Print each of the following lines without changing anything.
-- Start of Supplied entries --
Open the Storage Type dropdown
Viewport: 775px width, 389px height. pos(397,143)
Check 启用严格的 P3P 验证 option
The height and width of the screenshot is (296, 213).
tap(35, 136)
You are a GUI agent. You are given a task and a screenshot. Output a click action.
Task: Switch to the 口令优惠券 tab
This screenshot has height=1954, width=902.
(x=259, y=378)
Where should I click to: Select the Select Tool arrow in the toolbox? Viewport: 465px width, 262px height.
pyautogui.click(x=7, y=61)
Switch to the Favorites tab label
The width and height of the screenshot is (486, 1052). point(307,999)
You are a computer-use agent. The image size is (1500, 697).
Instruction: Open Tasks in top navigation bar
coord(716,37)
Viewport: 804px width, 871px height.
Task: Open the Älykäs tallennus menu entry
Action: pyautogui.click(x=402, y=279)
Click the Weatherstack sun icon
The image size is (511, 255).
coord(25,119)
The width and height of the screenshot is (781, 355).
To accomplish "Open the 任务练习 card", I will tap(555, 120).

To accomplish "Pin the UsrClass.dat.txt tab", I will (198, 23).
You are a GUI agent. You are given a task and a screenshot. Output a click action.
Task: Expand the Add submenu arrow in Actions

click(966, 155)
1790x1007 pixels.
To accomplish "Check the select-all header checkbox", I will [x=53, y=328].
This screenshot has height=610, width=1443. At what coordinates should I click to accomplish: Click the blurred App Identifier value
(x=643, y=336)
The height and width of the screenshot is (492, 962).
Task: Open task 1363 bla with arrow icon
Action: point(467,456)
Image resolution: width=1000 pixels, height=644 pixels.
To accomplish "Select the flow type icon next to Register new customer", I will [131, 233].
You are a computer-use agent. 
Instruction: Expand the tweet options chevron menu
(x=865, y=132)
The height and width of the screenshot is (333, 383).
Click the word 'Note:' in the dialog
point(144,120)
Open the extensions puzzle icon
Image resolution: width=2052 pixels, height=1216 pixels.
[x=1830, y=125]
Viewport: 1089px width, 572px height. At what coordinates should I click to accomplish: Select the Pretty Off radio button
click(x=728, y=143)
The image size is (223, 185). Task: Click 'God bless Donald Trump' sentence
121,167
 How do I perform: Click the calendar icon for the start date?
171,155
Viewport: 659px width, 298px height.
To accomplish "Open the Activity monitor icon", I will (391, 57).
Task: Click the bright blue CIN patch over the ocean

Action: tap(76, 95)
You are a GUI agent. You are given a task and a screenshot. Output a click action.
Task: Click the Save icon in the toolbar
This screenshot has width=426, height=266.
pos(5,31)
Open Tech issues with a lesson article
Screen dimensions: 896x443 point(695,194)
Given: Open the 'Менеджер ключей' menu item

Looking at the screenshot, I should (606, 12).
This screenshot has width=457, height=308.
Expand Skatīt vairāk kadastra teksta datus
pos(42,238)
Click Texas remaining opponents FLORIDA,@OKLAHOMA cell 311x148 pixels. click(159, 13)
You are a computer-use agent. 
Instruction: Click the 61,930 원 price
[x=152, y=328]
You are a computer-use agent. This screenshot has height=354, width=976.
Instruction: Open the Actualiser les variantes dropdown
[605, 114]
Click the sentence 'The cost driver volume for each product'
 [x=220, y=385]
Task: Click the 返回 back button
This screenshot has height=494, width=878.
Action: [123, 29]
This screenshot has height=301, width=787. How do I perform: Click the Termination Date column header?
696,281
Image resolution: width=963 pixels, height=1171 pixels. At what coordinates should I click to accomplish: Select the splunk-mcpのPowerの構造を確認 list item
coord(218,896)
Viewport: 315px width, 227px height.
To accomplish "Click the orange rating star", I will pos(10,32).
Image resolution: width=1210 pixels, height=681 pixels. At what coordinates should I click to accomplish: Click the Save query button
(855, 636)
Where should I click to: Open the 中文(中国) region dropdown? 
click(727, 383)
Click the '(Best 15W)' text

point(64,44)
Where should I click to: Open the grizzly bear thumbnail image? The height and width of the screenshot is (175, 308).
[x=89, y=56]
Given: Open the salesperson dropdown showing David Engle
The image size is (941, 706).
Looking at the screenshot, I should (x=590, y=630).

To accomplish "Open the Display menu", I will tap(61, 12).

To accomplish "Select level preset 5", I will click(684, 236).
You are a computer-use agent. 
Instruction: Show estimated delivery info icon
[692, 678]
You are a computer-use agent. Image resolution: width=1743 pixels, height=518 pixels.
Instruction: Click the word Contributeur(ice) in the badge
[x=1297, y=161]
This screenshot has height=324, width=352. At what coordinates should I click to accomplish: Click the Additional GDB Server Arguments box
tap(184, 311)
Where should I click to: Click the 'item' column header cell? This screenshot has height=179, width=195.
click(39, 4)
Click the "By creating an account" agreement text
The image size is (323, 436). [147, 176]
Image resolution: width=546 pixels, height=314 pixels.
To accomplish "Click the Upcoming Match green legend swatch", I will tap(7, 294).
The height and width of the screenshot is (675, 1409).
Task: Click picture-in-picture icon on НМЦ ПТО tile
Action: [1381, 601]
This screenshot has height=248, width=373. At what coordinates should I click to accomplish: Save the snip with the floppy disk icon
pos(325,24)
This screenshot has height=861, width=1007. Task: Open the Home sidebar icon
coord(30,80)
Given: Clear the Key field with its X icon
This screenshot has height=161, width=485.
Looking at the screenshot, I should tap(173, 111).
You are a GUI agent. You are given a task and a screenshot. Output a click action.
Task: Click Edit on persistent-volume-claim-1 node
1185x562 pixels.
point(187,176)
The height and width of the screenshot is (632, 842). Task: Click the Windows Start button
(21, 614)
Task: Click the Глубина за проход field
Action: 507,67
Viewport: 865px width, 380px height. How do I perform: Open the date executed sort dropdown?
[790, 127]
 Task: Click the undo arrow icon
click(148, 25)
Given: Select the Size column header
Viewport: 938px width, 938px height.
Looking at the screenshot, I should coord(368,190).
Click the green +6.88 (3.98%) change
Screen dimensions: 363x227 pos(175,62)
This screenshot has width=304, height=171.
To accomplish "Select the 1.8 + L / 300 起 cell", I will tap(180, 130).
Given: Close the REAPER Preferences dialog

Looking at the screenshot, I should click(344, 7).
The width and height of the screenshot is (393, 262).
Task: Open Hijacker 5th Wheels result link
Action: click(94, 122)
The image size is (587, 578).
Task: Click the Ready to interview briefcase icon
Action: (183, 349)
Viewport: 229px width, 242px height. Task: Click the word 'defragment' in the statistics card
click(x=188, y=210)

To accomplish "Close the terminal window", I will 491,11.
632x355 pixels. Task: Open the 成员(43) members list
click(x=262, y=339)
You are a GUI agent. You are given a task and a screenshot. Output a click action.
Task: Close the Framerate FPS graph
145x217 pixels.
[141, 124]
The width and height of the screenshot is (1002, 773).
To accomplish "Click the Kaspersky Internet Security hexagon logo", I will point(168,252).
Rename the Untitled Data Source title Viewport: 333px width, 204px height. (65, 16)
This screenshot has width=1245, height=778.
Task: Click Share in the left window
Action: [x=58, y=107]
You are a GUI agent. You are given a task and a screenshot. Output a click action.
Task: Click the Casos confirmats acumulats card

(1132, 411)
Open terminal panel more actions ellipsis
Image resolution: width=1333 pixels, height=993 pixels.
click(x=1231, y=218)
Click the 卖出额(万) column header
-- End of Supplied entries --
Right answer —
Open the Storage Type dropdown
Viewport: 775px width, 389px height. pos(397,143)
Check 启用严格的 P3P 验证 option
The height and width of the screenshot is (296, 213).
tap(35, 136)
You are a GUI agent. You are given a task and a screenshot. Output a click action.
Task: Switch to the 口令优惠券 tab
This screenshot has height=1954, width=902.
(x=259, y=378)
Where should I click to: Select the Select Tool arrow in the toolbox? Viewport: 465px width, 262px height.
pyautogui.click(x=7, y=61)
Switch to the Favorites tab label
The width and height of the screenshot is (486, 1052). point(307,999)
You are a computer-use agent. The image size is (1500, 697).
Instruction: Open Tasks in top navigation bar
coord(716,37)
Viewport: 804px width, 871px height.
Task: Open the Älykäs tallennus menu entry
Action: pyautogui.click(x=402, y=279)
Click the Weatherstack sun icon
The image size is (511, 255).
coord(25,119)
The width and height of the screenshot is (781, 355).
To accomplish "Open the 任务练习 card", I will tap(555, 120).

To accomplish "Pin the UsrClass.dat.txt tab", I will (198, 23).
You are a GUI agent. You are given a task and a screenshot. Output a click action.
Task: Expand the Add submenu arrow in Actions

click(966, 155)
1790x1007 pixels.
To accomplish "Check the select-all header checkbox", I will [x=53, y=328].
This screenshot has height=610, width=1443. At what coordinates should I click to accomplish: Click the blurred App Identifier value
(x=643, y=336)
The height and width of the screenshot is (492, 962).
Task: Open task 1363 bla with arrow icon
Action: point(467,456)
Image resolution: width=1000 pixels, height=644 pixels.
To accomplish "Select the flow type icon next to Register new customer", I will [131, 233].
You are a computer-use agent. 
Instruction: Expand the tweet options chevron menu
(x=865, y=132)
The height and width of the screenshot is (333, 383).
Click the word 'Note:' in the dialog
point(144,120)
Open the extensions puzzle icon
Image resolution: width=2052 pixels, height=1216 pixels.
[x=1830, y=125]
Viewport: 1089px width, 572px height. At what coordinates should I click to accomplish: Select the Pretty Off radio button
click(x=728, y=143)
The image size is (223, 185). Task: Click 'God bless Donald Trump' sentence
121,167
 How do I perform: Click the calendar icon for the start date?
171,155
Viewport: 659px width, 298px height.
To accomplish "Open the Activity monitor icon", I will (391, 57).
Task: Click the bright blue CIN patch over the ocean

Action: tap(76, 95)
You are a GUI agent. You are given a task and a screenshot. Output a click action.
Task: Click the Save icon in the toolbar
This screenshot has width=426, height=266.
pos(5,31)
Open Tech issues with a lesson article
Screen dimensions: 896x443 point(695,194)
Given: Open the 'Менеджер ключей' menu item

Looking at the screenshot, I should (606, 12).
This screenshot has width=457, height=308.
Expand Skatīt vairāk kadastra teksta datus
pos(42,238)
Click Texas remaining opponents FLORIDA,@OKLAHOMA cell 311x148 pixels. click(159, 13)
You are a computer-use agent. 
Instruction: Click the 61,930 원 price
[x=152, y=328]
You are a computer-use agent. This screenshot has height=354, width=976.
Instruction: Open the Actualiser les variantes dropdown
[605, 114]
Click the sentence 'The cost driver volume for each product'
 [x=220, y=385]
Task: Click the 返回 back button
This screenshot has height=494, width=878.
Action: [123, 29]
This screenshot has height=301, width=787. How do I perform: Click the Termination Date column header?
696,281
Image resolution: width=963 pixels, height=1171 pixels. At what coordinates should I click to accomplish: Select the splunk-mcpのPowerの構造を確認 list item
coord(218,896)
Viewport: 315px width, 227px height.
To accomplish "Click the orange rating star", I will pos(10,32).
Image resolution: width=1210 pixels, height=681 pixels. At what coordinates should I click to accomplish: Click the Save query button
(855, 636)
Where should I click to: Open the 中文(中国) region dropdown? 
click(727, 383)
Click the '(Best 15W)' text

point(64,44)
Where should I click to: Open the grizzly bear thumbnail image? The height and width of the screenshot is (175, 308).
[x=89, y=56]
Given: Open the salesperson dropdown showing David Engle
The image size is (941, 706).
Looking at the screenshot, I should (x=590, y=630).

To accomplish "Open the Display menu", I will tap(61, 12).

To accomplish "Select level preset 5", I will click(684, 236).
You are a computer-use agent. 
Instruction: Show estimated delivery info icon
[692, 678]
You are a computer-use agent. Image resolution: width=1743 pixels, height=518 pixels.
Instruction: Click the word Contributeur(ice) in the badge
[x=1297, y=161]
This screenshot has height=324, width=352. At what coordinates should I click to accomplish: Click the Additional GDB Server Arguments box
tap(184, 311)
Where should I click to: Click the 'item' column header cell? This screenshot has height=179, width=195.
click(39, 4)
Click the "By creating an account" agreement text
The image size is (323, 436). [147, 176]
Image resolution: width=546 pixels, height=314 pixels.
To accomplish "Click the Upcoming Match green legend swatch", I will tap(7, 294).
The height and width of the screenshot is (675, 1409).
Task: Click picture-in-picture icon on НМЦ ПТО tile
Action: [1381, 601]
This screenshot has height=248, width=373. At what coordinates should I click to accomplish: Save the snip with the floppy disk icon
pos(325,24)
This screenshot has height=861, width=1007. Task: Open the Home sidebar icon
coord(30,80)
Given: Clear the Key field with its X icon
This screenshot has height=161, width=485.
Looking at the screenshot, I should tap(173, 111).
You are a GUI agent. You are given a task and a screenshot. Output a click action.
Task: Click Edit on persistent-volume-claim-1 node
1185x562 pixels.
point(187,176)
The height and width of the screenshot is (632, 842). Task: Click the Windows Start button
(21, 614)
Task: Click the Глубина за проход field
Action: 507,67
Viewport: 865px width, 380px height. How do I perform: Open the date executed sort dropdown?
[790, 127]
 Task: Click the undo arrow icon
click(148, 25)
Given: Select the Size column header
Viewport: 938px width, 938px height.
Looking at the screenshot, I should coord(368,190).
Click the green +6.88 (3.98%) change
Screen dimensions: 363x227 pos(175,62)
This screenshot has width=304, height=171.
To accomplish "Select the 1.8 + L / 300 起 cell", I will tap(180, 130).
Given: Close the REAPER Preferences dialog

Looking at the screenshot, I should click(344, 7).
The width and height of the screenshot is (393, 262).
Task: Open Hijacker 5th Wheels result link
Action: click(94, 122)
The image size is (587, 578).
Task: Click the Ready to interview briefcase icon
Action: (183, 349)
Viewport: 229px width, 242px height. Task: Click the word 'defragment' in the statistics card
click(x=188, y=210)

To accomplish "Close the terminal window", I will 491,11.
632x355 pixels. Task: Open the 成员(43) members list
click(x=262, y=339)
You are a GUI agent. You are given a task and a screenshot. Output a click action.
Task: Close the Framerate FPS graph
145x217 pixels.
[141, 124]
The width and height of the screenshot is (1002, 773).
To accomplish "Click the Kaspersky Internet Security hexagon logo", I will point(168,252).
Rename the Untitled Data Source title Viewport: 333px width, 204px height. (65, 16)
This screenshot has width=1245, height=778.
Task: Click Share in the left window
Action: [x=58, y=107]
You are a GUI agent. You are given a task and a screenshot. Output a click action.
Task: Click the Casos confirmats acumulats card

(1132, 411)
Open terminal panel more actions ellipsis
Image resolution: width=1333 pixels, height=993 pixels.
click(x=1231, y=218)
Click the 卖出额(万) column header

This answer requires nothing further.